The Smithers Secondary Gryphons went undefeated at their first home play day of the season.


Local girls soccer team readies for zones next weekend.

Two weeks into the 2014 spring soccer season and the Smithers Secondary girls team is still undefeated.

At their most recent tournament, held in Smithers over the weekend, the team beat both Terrace and Prince Rupert. At a tournament in Terrace two weeks ago, the Gryphons tied against Kitimat and Prince Rupert.

“The girls played really well,” head coach Brian Irvine said. “They are still learning where to be on the field and how to play together as a team, but we have some experience out there and the rookies are coming along nicely.”

The team has been practicing indoors since after spring break, but got the green light to use the fields last week. It’s a big adjustment for players that don’t get much of a chance to play on the larger surface.

Though the season just started, it’s also almost over.

Next week the team will travel to Kitimat for the zones. Last year they played well enough to win, but fell just short. Irvine thinks they’ve got a shot, but it will come down to whoever plays well on the day and gets a couple lucky bounces along the way.

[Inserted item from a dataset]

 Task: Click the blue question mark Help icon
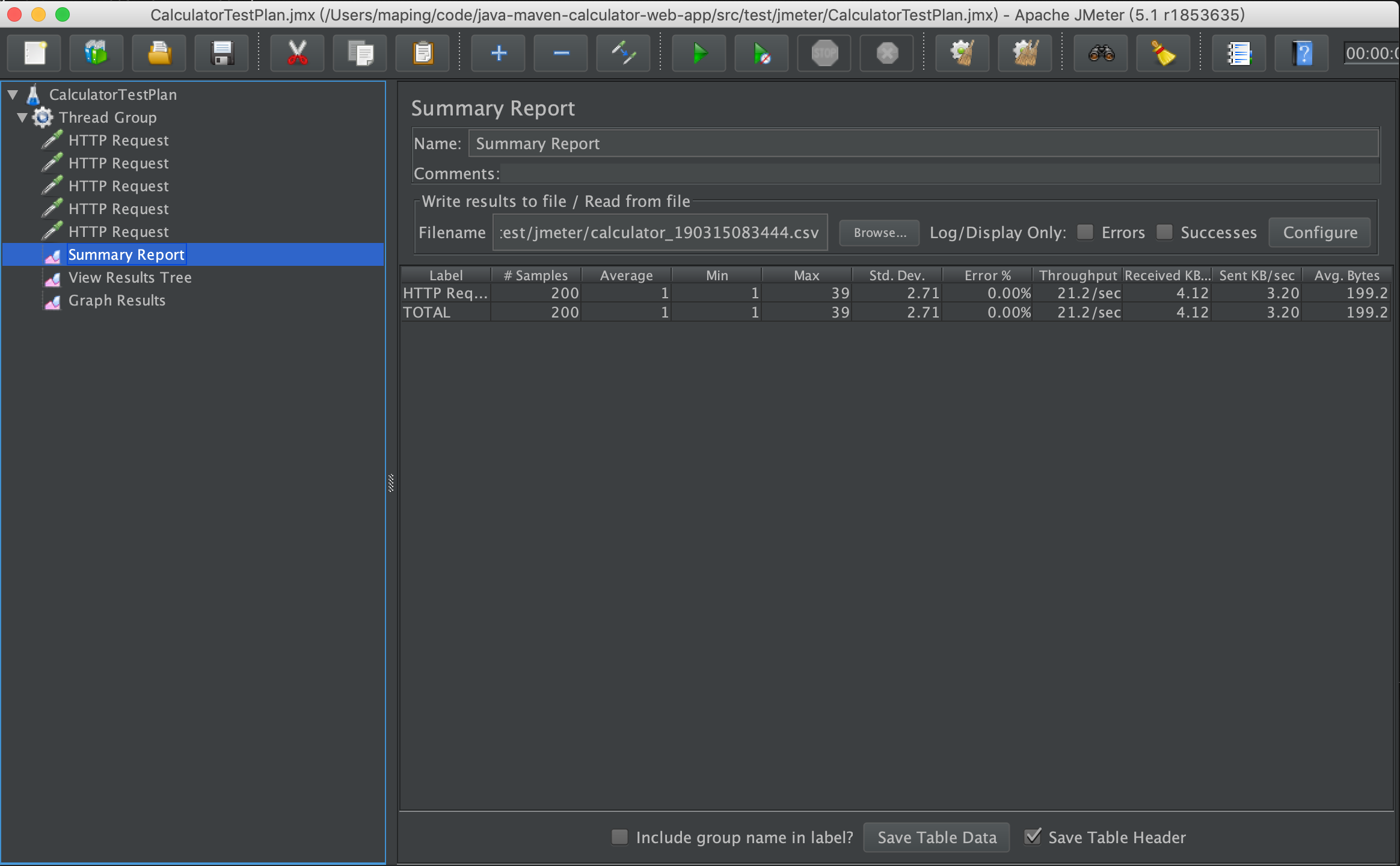click(x=1301, y=54)
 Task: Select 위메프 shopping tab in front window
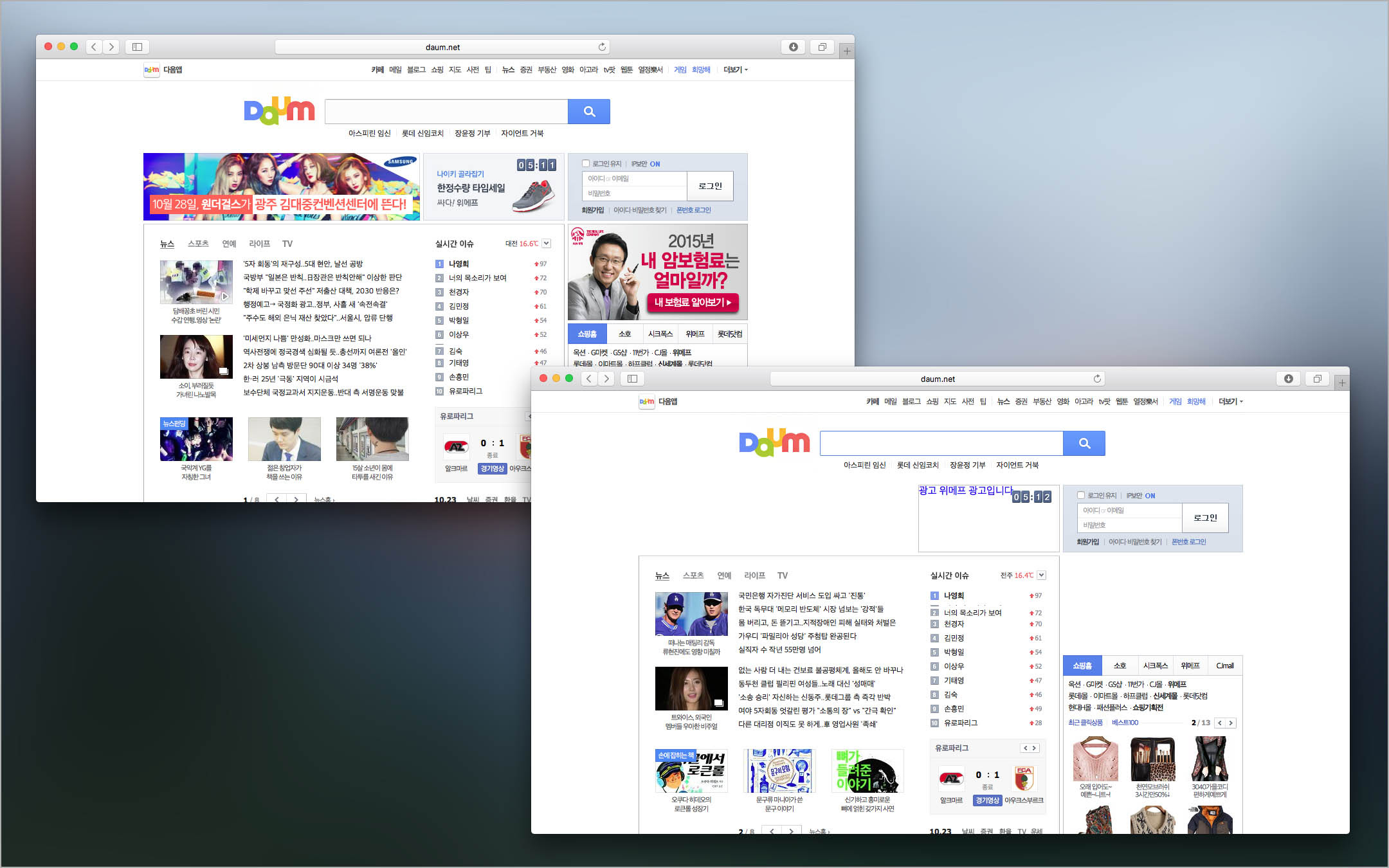point(1190,665)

“All the teams are pretty even, so I think it’s going to be a dog fight to see who represents our zone,” Irvine said.

“We’ve had so little field and practice time, but as long as they keep getting better and improving every game, that’s what’s important.”

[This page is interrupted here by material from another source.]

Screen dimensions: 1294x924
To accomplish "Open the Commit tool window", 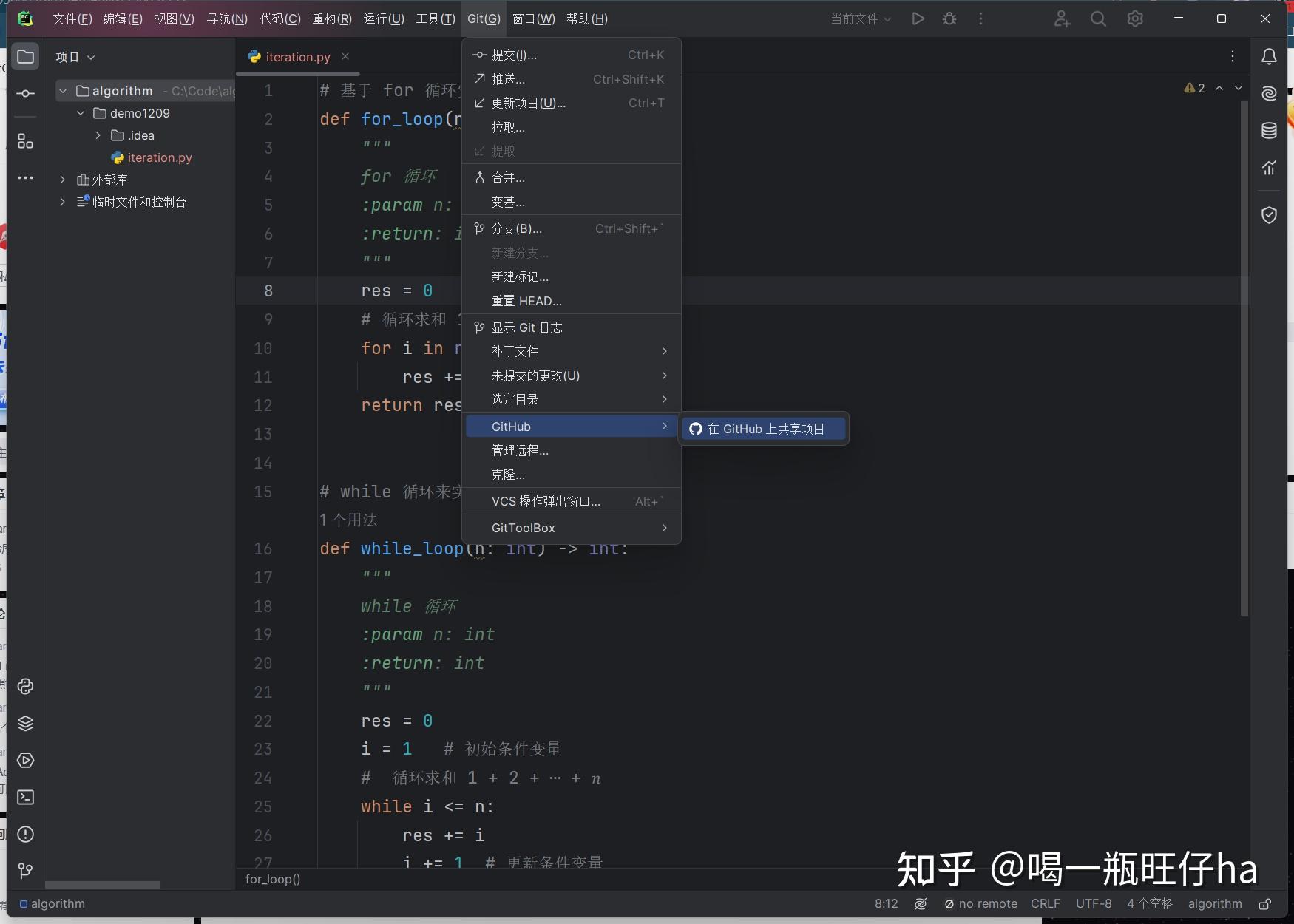I will click(26, 93).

If they win, the Gryphons will head to Penticton for provincials.

From an individual perspective, a few of the players on the team are considering going on to play at the university level. The University of Northern B.C. recently held a camp which a few players from Smithers attended.

Though some players are able to make the jump to university right away, they are also likely to spend a year playing on a U21 team before they get noticed. This is, in part, because of the short northern season and the local field conditions.

“Girls and boys from here can make it, because they all tend to be really good athletes,” Irvine said. “They can do everything. But down south all they do is play soccer so kids from the north are at a disadvantage because they don’t play as much.

“It can be done, it’s just more of a challenge.”